Work, Play, Fight

By Zenzile Greene

Our idea for this piece was to use images as a way to explore the extracurricular life of a worker and place it directly into the context of her work space. It is a visual dialogue between her journey as a martial artist and the role it has played in her evolution as a mother, and worker as well as other identities.

<click through to see the slideshow>

The process of photographing Ellie in her traditional Gi uniform using our midtown city work space as a backdrop was a pleasantly disorienting experience.  For me, photographing Ellie in this setting changed the meaning of the space as well as Ellie’s place within it. The passages in each slide are sections of an essay that Ellie wrote about her martial arts training. We wanted to convey Ellie’s body in trained movement, juxtaposing her thoughts against a series of battle positions.

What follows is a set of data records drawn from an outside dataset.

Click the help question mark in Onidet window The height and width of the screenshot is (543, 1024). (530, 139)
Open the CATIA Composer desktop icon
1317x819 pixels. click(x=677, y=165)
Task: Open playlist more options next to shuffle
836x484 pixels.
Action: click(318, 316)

Seeing Ellie posed confidently and powerfully on a conference room table with the backdrop of an iconic industrial factory mural, rendering a homo-social space, challenges the ways in which the definition of working space and the role of a worker can shift based on our own understanding of its purpose. Based on our visual understanding of conference rooms, how does Ellie’s presence complicate notions of class, gendered roles and behaviors?

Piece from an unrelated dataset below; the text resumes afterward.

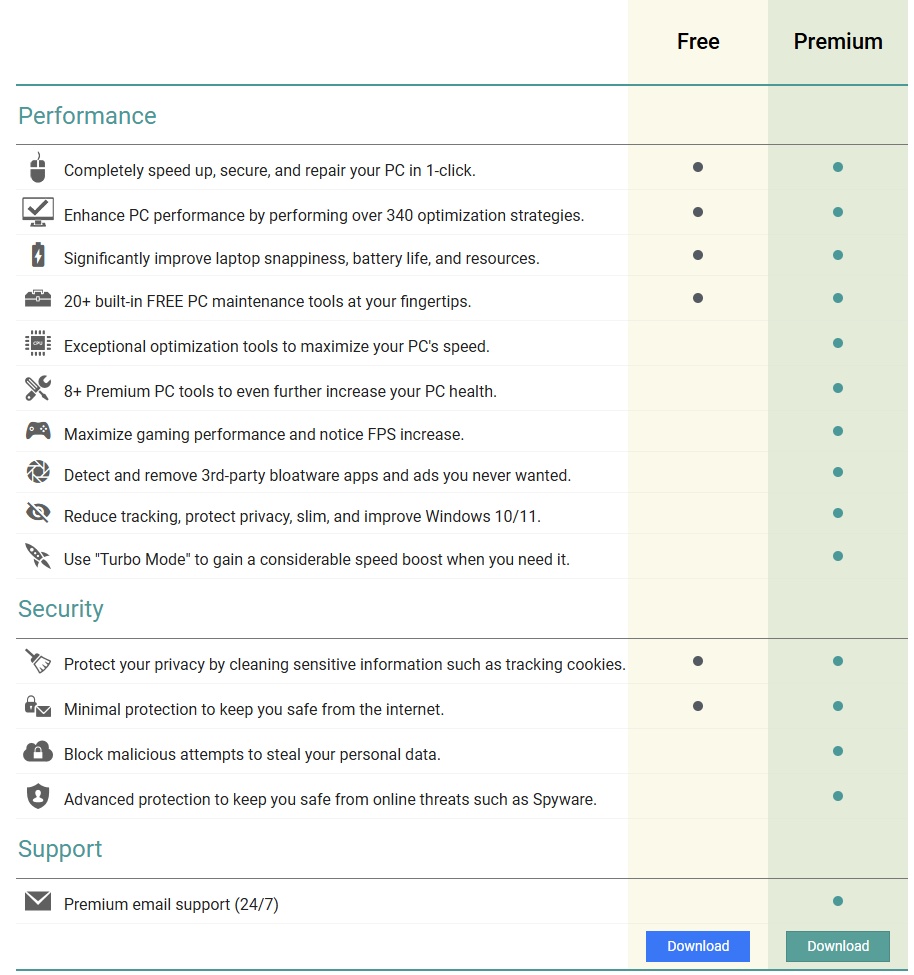Click the green Premium Download button

pos(838,946)
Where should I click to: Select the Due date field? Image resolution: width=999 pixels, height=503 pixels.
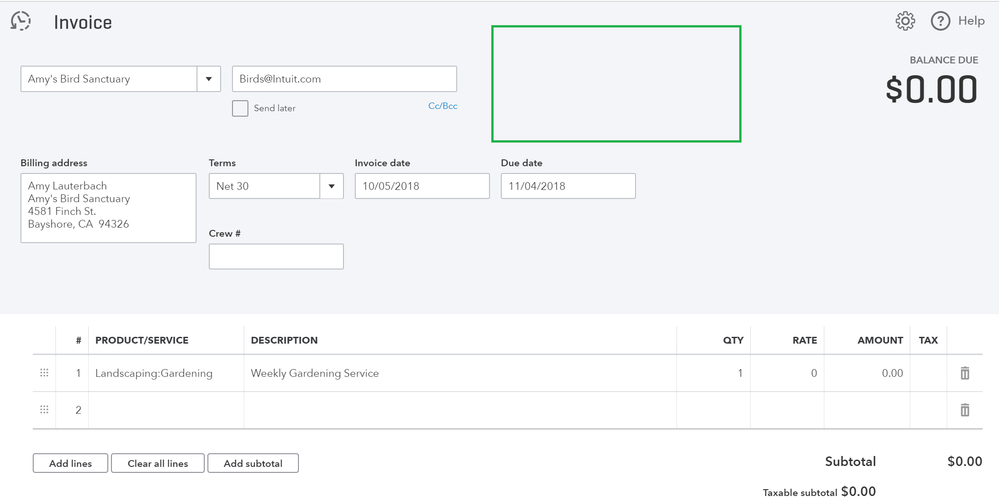coord(568,186)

Our hope is that this piece challenges others to re-imagine their own work spaces as populated either literally or conceptually by interests that serve to inform their roles as workers.

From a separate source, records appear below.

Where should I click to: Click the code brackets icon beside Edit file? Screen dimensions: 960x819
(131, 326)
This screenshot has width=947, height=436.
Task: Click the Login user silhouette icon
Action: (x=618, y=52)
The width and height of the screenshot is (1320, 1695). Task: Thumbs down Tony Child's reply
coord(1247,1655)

In addition to working full time as assistant to the Editor of New Labor Forum journal for the last seventeen years here at the Murphy Institute, Ellie Morales has also trained tirelessly in the art of Vee Jitsu 75 for over ten of those years starting in 2005. As part of her extensive training and general physical conditioning she is also an avid runner.  She resides in New York raising and caring for a family with her husband and in her spare time she also writes poetry, short stories and has written books for her own children. Ellie is also a member of DC37.

2 thoughts on “Work, Play, Fight”

  1. This is a wonderfully inspiring photo-essay about what Ellie brings to her workplace, a capacity and intention to do great work while having other dynamic and impressive abilities that make her who she is as a person. Her story is a universal celebration of who workers are. Kudos to Ellie for her determination and skill in gaining a prestigious belt in martial arts and for sharing the story of her journey!

  2. How surprising seeing your own co-worker as a whole (new) person. How much of us is hidden in the everyday work!